**Your task**:
Output, word for word, every line from the line with "Click the cell containing Karen Young" through the final line of the data below.

**Input**:

--- START ---

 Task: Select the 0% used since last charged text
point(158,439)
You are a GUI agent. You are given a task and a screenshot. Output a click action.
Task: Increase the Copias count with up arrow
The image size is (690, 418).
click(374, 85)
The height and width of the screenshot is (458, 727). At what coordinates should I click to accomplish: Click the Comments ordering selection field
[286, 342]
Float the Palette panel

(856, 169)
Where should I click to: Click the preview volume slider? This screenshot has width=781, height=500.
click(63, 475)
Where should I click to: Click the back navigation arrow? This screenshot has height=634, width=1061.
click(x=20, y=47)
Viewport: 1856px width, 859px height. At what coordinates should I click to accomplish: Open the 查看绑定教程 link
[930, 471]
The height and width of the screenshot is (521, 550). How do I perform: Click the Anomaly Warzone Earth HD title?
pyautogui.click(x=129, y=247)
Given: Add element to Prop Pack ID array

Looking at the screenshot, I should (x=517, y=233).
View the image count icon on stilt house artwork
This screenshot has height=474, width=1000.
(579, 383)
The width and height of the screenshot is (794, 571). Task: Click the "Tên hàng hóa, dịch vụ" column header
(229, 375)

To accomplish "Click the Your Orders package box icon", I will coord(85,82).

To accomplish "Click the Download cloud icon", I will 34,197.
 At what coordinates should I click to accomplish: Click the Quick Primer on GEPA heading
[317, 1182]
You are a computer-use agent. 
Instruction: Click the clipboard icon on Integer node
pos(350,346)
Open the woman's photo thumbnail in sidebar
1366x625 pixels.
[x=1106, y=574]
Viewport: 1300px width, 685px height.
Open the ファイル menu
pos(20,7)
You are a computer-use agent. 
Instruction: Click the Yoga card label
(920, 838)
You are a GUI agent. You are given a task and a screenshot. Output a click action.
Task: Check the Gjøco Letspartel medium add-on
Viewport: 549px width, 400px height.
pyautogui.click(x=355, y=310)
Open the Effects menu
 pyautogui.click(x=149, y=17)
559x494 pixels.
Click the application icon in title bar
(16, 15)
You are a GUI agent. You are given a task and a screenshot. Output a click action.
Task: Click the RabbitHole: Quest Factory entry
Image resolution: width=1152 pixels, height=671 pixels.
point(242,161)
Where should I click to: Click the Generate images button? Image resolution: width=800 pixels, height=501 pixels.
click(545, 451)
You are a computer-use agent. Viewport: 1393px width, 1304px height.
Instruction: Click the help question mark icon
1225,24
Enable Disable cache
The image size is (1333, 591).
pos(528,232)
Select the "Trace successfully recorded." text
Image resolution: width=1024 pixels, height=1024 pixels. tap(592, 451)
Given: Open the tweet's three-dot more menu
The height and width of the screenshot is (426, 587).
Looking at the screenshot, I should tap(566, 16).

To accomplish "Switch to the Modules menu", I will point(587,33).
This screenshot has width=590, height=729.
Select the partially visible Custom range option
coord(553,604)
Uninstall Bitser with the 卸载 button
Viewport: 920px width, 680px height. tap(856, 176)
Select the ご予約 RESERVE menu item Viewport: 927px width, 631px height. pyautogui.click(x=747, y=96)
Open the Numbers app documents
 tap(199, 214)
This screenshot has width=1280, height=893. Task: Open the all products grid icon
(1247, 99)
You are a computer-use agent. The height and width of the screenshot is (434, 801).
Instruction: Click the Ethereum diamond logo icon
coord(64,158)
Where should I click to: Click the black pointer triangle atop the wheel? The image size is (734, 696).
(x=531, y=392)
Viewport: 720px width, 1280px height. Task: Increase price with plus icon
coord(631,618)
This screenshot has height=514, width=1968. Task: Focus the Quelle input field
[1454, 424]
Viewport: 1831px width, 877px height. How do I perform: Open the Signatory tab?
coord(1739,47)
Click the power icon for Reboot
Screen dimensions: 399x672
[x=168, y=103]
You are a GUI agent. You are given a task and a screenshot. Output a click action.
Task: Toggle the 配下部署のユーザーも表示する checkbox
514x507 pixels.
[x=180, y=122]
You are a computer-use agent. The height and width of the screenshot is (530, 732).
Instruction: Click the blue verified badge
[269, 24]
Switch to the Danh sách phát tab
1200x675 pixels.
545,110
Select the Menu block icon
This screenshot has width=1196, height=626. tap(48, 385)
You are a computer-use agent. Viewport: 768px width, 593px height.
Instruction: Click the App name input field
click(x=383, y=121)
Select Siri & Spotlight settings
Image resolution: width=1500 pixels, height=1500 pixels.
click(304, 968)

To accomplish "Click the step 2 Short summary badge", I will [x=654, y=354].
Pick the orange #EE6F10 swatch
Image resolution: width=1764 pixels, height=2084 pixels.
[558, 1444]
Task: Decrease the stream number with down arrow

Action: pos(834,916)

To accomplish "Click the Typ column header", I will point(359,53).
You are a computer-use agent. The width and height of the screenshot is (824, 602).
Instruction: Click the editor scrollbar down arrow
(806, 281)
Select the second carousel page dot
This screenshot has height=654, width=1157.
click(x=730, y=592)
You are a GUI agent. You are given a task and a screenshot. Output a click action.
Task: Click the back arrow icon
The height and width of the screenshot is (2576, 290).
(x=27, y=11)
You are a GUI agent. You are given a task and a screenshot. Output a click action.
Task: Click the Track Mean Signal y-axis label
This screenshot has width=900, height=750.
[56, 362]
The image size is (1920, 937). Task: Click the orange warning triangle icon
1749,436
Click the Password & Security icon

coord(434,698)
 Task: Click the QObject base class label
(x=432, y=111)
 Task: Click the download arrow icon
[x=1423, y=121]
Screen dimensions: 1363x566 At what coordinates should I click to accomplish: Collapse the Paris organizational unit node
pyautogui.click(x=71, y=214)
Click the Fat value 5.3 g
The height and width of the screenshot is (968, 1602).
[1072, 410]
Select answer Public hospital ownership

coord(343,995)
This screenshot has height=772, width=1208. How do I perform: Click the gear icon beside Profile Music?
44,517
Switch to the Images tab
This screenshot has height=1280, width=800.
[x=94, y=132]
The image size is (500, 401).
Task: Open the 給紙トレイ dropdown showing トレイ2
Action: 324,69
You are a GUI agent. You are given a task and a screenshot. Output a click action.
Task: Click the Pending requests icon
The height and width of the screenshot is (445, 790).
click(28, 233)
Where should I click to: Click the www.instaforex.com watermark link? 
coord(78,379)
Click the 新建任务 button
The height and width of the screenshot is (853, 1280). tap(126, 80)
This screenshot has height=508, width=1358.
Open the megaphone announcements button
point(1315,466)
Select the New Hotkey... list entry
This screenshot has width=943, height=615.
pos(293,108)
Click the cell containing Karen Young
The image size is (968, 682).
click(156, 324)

--- END ---

**Output**:
Click the cell containing Karen Young
The image size is (968, 682).
click(156, 324)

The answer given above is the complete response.